Friday, August 15, 2014

Friday Tidbits


  • Yesterday was a Doctor filled day. 24 week visit for me! While I have a couple of weird and unpleasant things going on, they are (as usual) "normal" for pregnancy and there's basically nothing that can be done to fix it except give birth. So, my numb fingers and heart palpitations will remain in place until Thanksgiving. 
  • I took Mia to the pediatrician later that afternoon after daycare told us that she had been going to the bathroom a lot more frequently than usual. My instinct was to chalk it up to drinking a lot of water/wanting attention, but after going through quite the adventure of getting her to pee in a cup, she's got a bladder infection! It doesn't actually seem to be bothering her much, with the exception of the increased bathroom use, so I'm not terribly worried about it and antibiotics should do the trick!
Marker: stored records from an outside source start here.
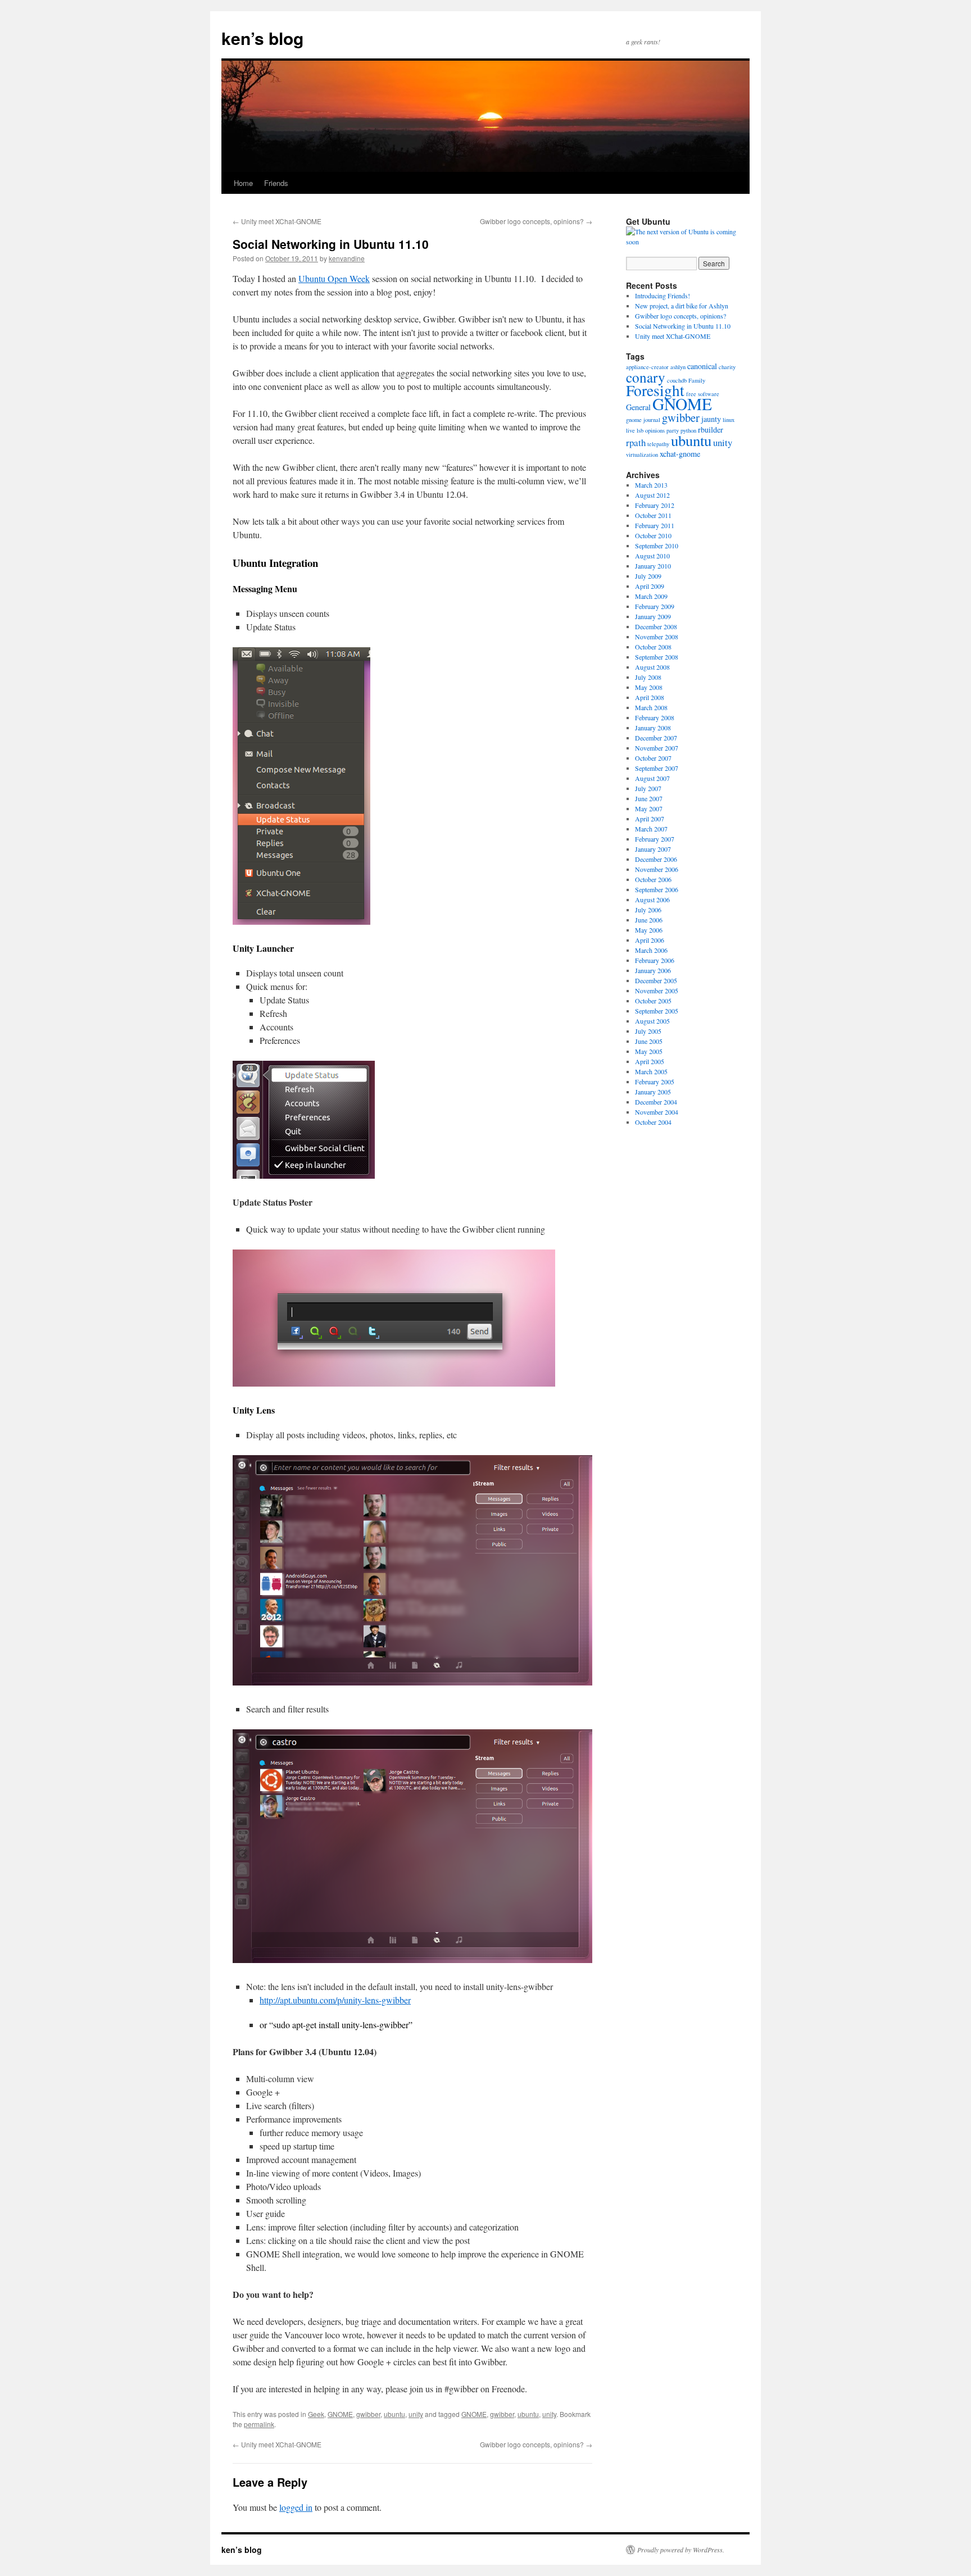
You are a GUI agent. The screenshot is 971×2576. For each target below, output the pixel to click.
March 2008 (651, 707)
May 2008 (649, 687)
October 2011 (653, 515)
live (630, 430)
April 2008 (649, 697)
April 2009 (649, 585)
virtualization (642, 454)
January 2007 (653, 848)
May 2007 (649, 808)
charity (727, 367)
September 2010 (656, 545)
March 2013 (651, 484)
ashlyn (678, 367)
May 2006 (649, 929)
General (638, 407)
  • This in-utero child is so much more violent than my first fetus. I don't know if it has something to do with being more aware of movement this time around, having a "looser" uterus, or what, but this child frequently kicks or headbutts me in the cervix and it is not pleasant. Without fail, after every meal, I have to lean back in my chair and give her room to trash about.
  • I've been having some trouble with some anxiety. I'm about 99% sure that it's related to pregnancy hormones, but I take everything stressful so personally and have found myself getting physically worked up about it. It started a couple of weeks ago and has been going strong this week. Luckily, I was able to get some resolution to the stressful issue at work, but I'm getting the feeling that it won't be isolated to that single event. In my head, I can realize that I am overreacting, but I can't seem to tell my heart to relax.
  • We decided at the very last minute to do a quick night out of town. We'll be spending one day and night at Big Bear Lake, in California. I'm looking forward to breathing some fresh air and enjoying the sounds of the lake.